Posted: Thu Nov 04, 2010 5:57 am
by donki
I'm new to PHP and currently learning it by myself.
I need to build a site for updating news. However, the site is required to be in multi-language support. This means posts on a page could be in various type of language (including Chinese, Japanese, Korean, ...). As far as I learned, I need to save my database with utf8 character type, but displaying a language need to be encoded in that language, or else it'll be junk characters, and with more than 1 language, it's impossible to encode each tiem just to read a page.
I wonder if I could get some help here.
Thanks in advance.

Re: multi language page

Posted: Thu Nov 04, 2010 7:21 am
by Apollo
There's no such thing as 'encoding in a language'. A language is not (or does not define) a way to encode (binary represent) text.

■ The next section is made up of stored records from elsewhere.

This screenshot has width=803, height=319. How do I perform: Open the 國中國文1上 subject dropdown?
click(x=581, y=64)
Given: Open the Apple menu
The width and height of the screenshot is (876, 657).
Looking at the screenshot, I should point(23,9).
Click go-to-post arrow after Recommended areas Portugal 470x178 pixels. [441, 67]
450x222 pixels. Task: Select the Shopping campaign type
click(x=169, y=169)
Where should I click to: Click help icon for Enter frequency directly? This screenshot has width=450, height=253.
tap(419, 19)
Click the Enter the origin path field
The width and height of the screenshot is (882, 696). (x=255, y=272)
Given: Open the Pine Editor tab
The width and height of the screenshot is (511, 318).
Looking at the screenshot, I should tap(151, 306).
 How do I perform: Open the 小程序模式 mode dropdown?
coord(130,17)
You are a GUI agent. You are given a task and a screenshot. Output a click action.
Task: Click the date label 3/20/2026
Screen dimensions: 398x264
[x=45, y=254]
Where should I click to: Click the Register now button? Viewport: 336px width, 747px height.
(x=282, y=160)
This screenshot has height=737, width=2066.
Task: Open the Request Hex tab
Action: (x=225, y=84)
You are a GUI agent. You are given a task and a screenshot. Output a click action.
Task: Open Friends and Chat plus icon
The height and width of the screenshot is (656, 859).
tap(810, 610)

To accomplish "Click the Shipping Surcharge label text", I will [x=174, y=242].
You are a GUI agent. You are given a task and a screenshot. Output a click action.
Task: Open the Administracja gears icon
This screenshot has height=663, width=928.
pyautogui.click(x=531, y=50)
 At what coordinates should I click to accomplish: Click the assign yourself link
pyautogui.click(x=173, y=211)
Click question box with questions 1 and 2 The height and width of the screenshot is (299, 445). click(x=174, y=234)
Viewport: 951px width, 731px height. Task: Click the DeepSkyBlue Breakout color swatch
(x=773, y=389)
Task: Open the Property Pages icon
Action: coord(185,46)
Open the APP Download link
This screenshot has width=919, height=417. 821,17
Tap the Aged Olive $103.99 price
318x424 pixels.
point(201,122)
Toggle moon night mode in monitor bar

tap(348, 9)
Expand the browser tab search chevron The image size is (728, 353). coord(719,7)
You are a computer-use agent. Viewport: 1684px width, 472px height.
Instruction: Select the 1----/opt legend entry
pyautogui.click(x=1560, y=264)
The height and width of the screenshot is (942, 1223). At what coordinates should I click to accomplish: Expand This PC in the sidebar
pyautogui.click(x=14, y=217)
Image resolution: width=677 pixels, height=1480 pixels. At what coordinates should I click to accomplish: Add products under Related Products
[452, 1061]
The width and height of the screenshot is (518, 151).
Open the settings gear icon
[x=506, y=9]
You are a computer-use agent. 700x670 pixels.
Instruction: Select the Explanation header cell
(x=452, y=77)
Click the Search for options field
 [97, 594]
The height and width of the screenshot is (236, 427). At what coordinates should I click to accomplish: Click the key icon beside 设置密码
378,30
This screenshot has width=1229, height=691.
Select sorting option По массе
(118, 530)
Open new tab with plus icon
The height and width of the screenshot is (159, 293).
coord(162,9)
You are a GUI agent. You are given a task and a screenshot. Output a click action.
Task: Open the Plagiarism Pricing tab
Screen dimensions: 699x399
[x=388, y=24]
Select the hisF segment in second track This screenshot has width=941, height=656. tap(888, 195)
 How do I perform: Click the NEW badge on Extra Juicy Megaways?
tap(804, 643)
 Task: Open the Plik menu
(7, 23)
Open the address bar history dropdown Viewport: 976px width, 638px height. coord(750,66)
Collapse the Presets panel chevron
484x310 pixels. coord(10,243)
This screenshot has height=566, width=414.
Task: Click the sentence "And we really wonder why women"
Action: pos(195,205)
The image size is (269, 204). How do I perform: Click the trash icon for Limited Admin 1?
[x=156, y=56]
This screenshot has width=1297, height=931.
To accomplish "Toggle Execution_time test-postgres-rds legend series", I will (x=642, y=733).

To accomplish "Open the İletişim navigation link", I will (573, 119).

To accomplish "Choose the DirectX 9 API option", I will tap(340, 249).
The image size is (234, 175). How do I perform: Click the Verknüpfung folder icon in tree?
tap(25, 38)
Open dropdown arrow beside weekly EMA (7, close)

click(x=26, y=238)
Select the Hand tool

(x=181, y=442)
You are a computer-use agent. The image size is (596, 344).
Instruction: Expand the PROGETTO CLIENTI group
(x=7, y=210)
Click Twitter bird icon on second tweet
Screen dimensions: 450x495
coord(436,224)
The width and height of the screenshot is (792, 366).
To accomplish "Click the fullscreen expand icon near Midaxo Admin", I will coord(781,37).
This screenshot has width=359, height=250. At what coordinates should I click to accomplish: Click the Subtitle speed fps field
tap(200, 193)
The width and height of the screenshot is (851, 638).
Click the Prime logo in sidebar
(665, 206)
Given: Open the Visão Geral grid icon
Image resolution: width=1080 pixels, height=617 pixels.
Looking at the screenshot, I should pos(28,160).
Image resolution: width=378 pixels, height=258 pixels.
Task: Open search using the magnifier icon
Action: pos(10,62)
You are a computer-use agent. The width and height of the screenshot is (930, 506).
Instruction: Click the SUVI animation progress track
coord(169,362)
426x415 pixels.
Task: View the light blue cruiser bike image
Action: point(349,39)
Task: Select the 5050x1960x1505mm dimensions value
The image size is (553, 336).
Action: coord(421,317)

Regarding utf8, this is a unicode encoding, meaning it can hold text in ANY language, including Japanese, Chinese, Korean, and Klingon. Also multiple languages combined in one page are no problem as long as you stick tot utf8.

Re: multi language page

Posted: Thu Nov 04, 2010 7:34 am
by donki
it's not what i meant.
for example, I have 2 post in a page. 1 is chinese, 1 is japanese.
when i open it with a browser, it does not automatically recognize the the language in the post, so what it displays is junk characters. In order to read it, I need to tell the browser to read the page in a specific language (which is View -> Encoding in IE).
I don't know how to make the browser recognize the language within.

Re: multi language page

Posted: Thu Nov 04, 2010 7:58 am
by Apollo
donki wrote:for example, I have 2 post in a page. 1 is chinese, 1 is japanese.
when i open it with a browser, it does not automatically recognize the the language in the post, so what it displays is junk characters.
This only happens if you encode the text using an encoding suitable for 1 language (for example iso-2022-jp or euc-kr), which means the other language can't even be expressed in that encoding (thus becomes junk if you try it anyway).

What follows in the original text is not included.